Personally I don't like its eyes, I feel there are so many cichlids already available in the shops. Plus part of the appeal of fish keeping is trying to understand the fish’s natural environment and the trying to recreate that in the aquarium. However I find the anger surrounding this fish is a little odd, Man has been selectively breeding fish for years. Just look at the Guppies for example, the Guppies we see in shops are far more colourful and with longer tails than the wild versions.
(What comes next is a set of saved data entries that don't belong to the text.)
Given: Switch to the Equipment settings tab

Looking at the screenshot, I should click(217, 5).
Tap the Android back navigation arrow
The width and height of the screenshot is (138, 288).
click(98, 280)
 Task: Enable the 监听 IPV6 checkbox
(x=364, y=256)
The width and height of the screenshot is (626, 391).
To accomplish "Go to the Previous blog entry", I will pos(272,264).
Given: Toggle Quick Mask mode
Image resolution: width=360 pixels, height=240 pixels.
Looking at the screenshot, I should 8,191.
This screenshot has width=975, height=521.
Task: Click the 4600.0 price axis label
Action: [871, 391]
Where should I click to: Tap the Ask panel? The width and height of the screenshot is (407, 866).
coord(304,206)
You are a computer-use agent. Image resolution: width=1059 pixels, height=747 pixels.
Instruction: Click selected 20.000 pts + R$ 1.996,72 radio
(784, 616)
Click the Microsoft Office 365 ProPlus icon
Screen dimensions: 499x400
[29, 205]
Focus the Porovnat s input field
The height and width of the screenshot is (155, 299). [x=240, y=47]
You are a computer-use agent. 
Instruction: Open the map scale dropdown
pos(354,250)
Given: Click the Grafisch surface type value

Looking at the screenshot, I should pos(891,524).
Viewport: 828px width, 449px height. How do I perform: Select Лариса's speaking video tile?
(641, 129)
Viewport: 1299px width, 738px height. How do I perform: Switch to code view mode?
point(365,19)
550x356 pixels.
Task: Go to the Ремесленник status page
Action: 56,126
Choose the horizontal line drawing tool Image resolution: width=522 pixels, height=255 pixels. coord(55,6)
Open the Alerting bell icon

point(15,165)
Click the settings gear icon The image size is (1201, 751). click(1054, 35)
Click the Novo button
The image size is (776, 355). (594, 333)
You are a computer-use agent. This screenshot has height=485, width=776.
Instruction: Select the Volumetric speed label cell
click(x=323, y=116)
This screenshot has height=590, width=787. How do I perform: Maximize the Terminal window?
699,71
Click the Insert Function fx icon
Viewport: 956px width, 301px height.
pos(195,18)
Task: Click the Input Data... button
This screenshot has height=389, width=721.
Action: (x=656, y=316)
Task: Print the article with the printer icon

This fish is very aggressive and will even attack humans if they put their hands in the tank. Therefore tank mates are not advisable. Some people have successfully housed other large cichlids with them, but it is risky.
They are known for their large appetites and they will readily accept most food, they particularly like meaty foods such as worms and crab.
They grow to a maximum length of 12inches if you are going to need a fairly large tank. The exact size will depend on how many you want to keep, but I would suggest a minimum size of 200 litres
The fish should ideally be kept in with a pH of between 7 and 8 and the water temperature should be between 27 and 32C.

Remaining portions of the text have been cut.